*DATA ROWS*
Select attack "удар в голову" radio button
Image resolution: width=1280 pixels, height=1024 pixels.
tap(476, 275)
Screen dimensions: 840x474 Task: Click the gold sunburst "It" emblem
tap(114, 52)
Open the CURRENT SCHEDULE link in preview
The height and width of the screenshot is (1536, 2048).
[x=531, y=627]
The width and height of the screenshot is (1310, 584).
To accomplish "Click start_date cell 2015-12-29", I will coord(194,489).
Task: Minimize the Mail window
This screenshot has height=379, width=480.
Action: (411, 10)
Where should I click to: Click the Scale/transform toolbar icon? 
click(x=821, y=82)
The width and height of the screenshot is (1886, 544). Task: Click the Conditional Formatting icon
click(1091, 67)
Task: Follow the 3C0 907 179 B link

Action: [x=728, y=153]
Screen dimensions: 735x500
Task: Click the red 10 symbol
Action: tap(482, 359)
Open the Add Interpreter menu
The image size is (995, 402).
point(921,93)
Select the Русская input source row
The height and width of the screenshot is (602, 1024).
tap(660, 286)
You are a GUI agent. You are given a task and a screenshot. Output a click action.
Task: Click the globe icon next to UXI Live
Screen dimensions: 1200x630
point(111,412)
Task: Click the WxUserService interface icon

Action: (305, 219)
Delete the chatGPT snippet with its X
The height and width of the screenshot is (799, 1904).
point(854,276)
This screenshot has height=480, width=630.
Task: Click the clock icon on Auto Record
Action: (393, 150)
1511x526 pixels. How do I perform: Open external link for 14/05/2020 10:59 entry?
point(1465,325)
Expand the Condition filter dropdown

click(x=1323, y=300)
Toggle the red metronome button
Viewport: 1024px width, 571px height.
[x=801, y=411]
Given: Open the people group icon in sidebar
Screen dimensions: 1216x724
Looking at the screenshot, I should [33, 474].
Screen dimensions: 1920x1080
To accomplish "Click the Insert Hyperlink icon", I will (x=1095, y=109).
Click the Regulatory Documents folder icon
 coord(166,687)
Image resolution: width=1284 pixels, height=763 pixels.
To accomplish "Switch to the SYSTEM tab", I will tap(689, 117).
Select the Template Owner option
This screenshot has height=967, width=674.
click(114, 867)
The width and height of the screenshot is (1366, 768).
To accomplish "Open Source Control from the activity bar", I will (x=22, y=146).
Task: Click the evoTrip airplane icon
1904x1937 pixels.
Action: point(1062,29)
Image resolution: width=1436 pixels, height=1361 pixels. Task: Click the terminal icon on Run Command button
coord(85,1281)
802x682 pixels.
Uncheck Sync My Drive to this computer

*INSTRUCTIONS TO FOLLOW*
Which lines in the listing above contain the word "pixels"? Pick them out and copy each one in full.

*SOLUTION TO THE PROBLEM*
Image resolution: width=1280 pixels, height=1024 pixels.
1511x526 pixels. How do I perform: Open external link for 14/05/2020 10:59 entry?
Image resolution: width=1284 pixels, height=763 pixels.
1904x1937 pixels.
Image resolution: width=1436 pixels, height=1361 pixels. Task: Click the terminal icon on Run Command button
802x682 pixels.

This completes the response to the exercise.